San Mateo school district votes to sue over AP test

July 23, 2013 6:33:45 PM PDT
The San Mateo Union High School District voted to sue to try to get students' Advanced Placement test scores reinstated. They took this action after hundreds of results were thrown out by the College Board and Educational Testing Service.

The school and the district have already said was their fault they did not follow the proper seating procedure. However, the message they want to convey is despite this, they say there was absolutely no cheating.

There was so much pressure to act quickly the four school board members from the San Mateo Union High School District scheduled an emergency meeting at noon on Tuesday.

"We voted unanimously to proceed with litigation on behalf of our students at Mills High School," said School Board president Peter Hanley.

The district will now sue the College Board to get Advanced Placement test results reinstated. At stake is the academic future of 224 Mills High School students. Their tests were disqualified, which means instead of taking high level college courses in a given subject, they would now have to take an entry level course.
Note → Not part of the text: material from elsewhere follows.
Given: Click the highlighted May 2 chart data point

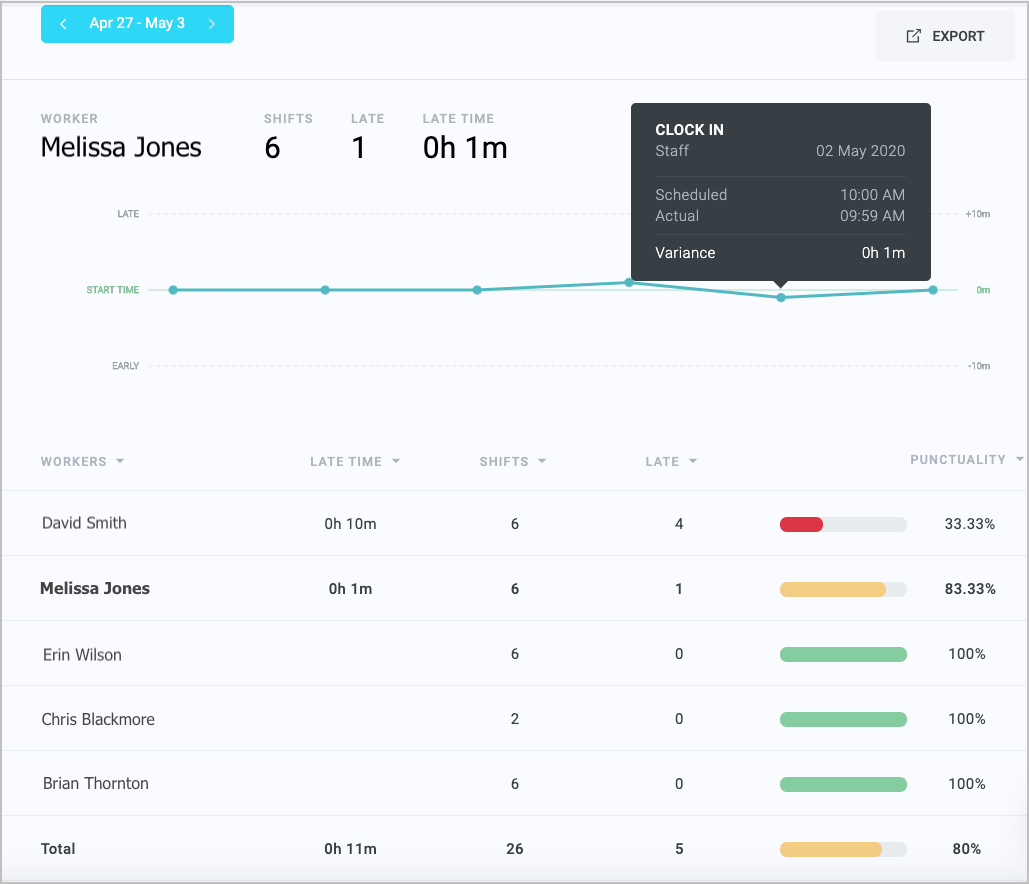Looking at the screenshot, I should [x=781, y=297].
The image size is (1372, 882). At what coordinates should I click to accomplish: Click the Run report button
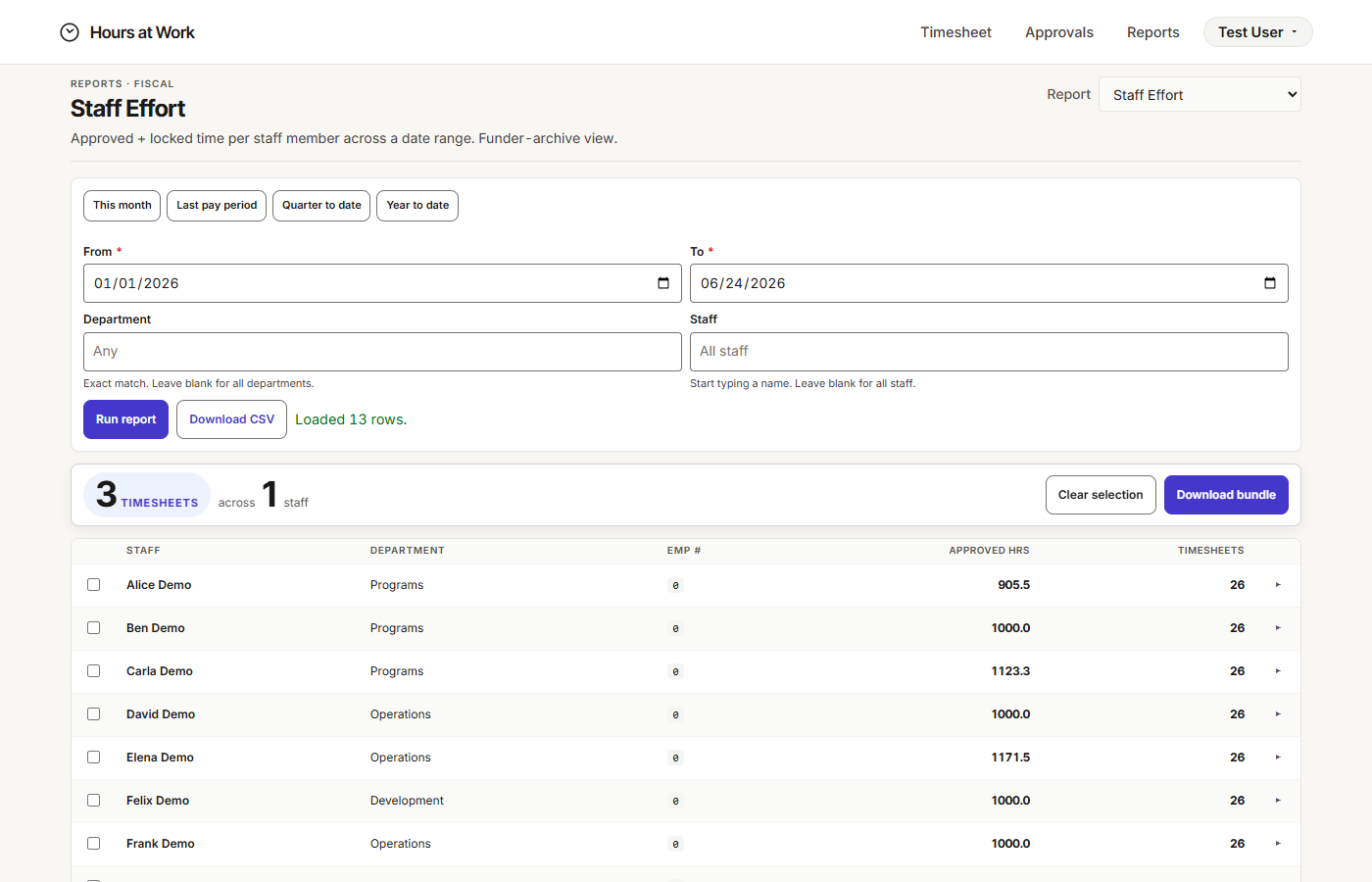point(125,419)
"The bottom line is the students could be losing opportunities," said Deputy Superintendent Elizabeth McManus.

Without the AP credits, Mills High School graduate Grant Murphy -- a double major -- may not graduate from college in four years, costing him more money.
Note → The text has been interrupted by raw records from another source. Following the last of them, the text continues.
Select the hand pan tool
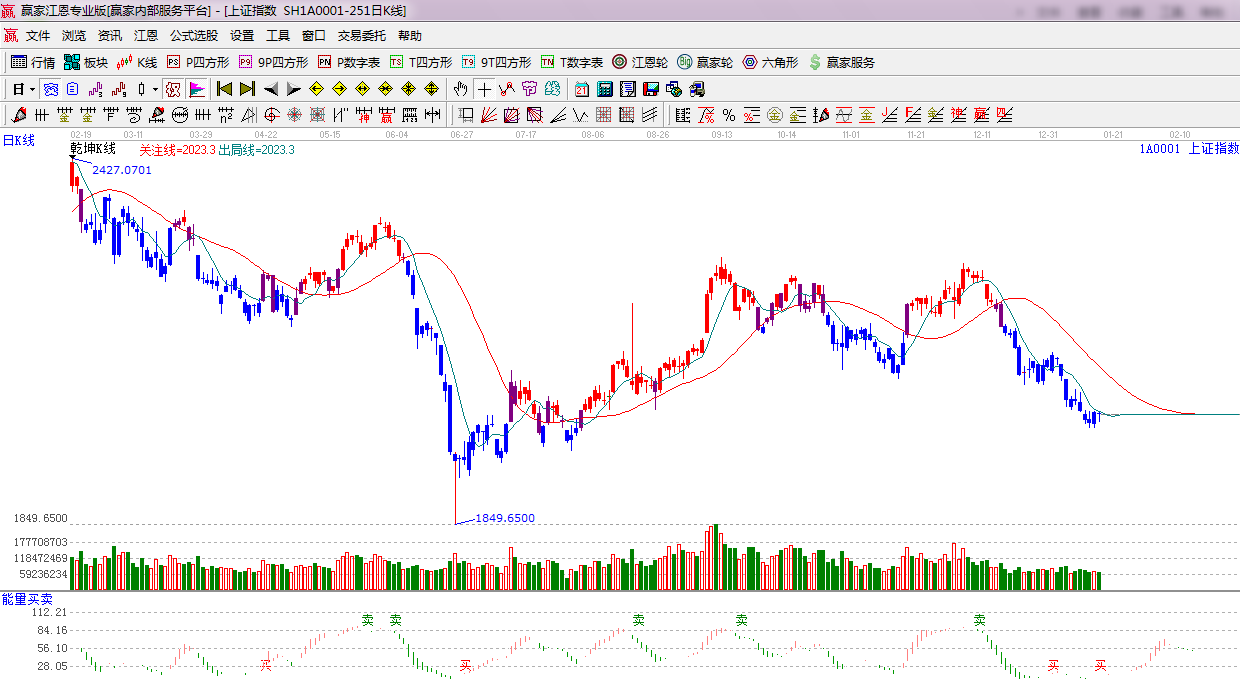pyautogui.click(x=460, y=89)
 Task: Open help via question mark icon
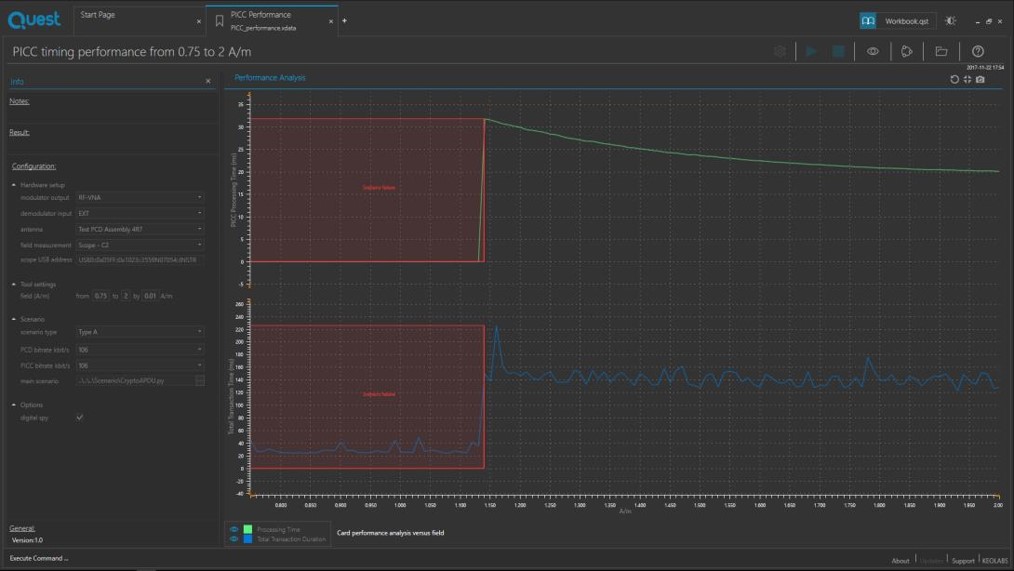978,51
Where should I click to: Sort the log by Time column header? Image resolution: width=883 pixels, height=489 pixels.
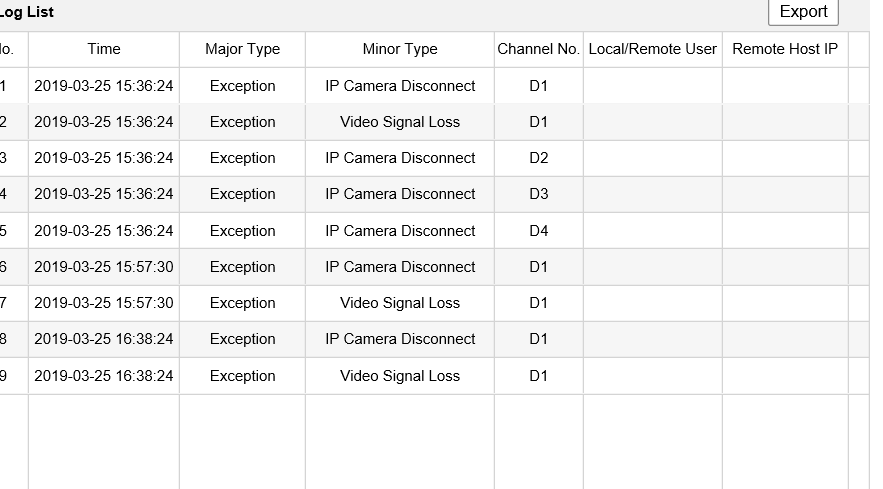[104, 49]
"Having to pay $60,000 or $30,000 more for another year or semester, it does affect me," said Murphy.

The College Board invalidated the AP results because of seating irregularities after a student reported it.
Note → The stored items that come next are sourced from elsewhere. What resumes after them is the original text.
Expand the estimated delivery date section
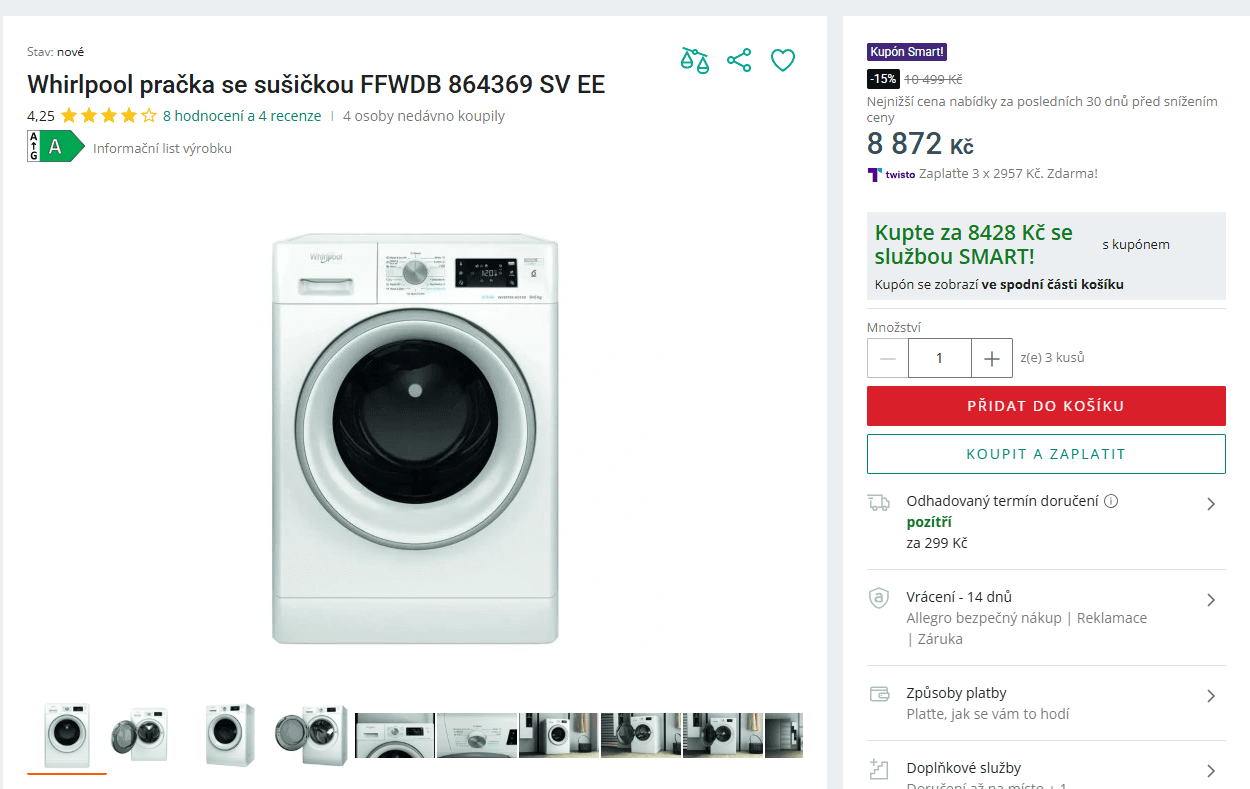Viewport: 1250px width, 789px height. (x=1211, y=504)
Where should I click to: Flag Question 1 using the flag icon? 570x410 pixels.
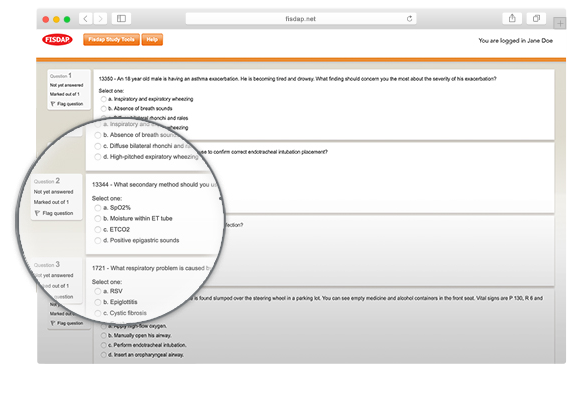[53, 104]
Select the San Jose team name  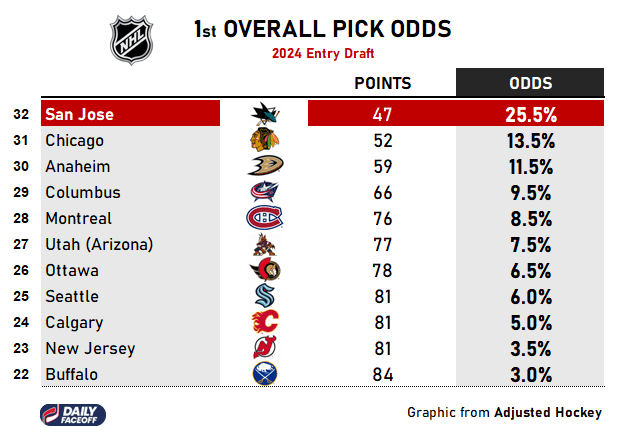(79, 114)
"In some of the classrooms, there were a few roundtables used and bottom line is based on the manual, students are supposed to be five feet apart, they're supposed to be facing the same direction," said McManus.

But the McManus told us during the testing, there was more adult supervision than what is required, so they're confident there was no cheating.

On Monday night, disgruntled parents heard an apology from Mills High School principal Paul Belzer. He said, "I sincerely regret having to be in this position and ultimately take responsibility for what transpired."

Students have been told they can take the exam again in early August.

"I need to study again, everything, and even though I didn't forget everything, it would still not be as fresh in my mind," said Mills High School graduate Bobby Chakalov.

Board members say they want this issue resolved through their lawyers within days.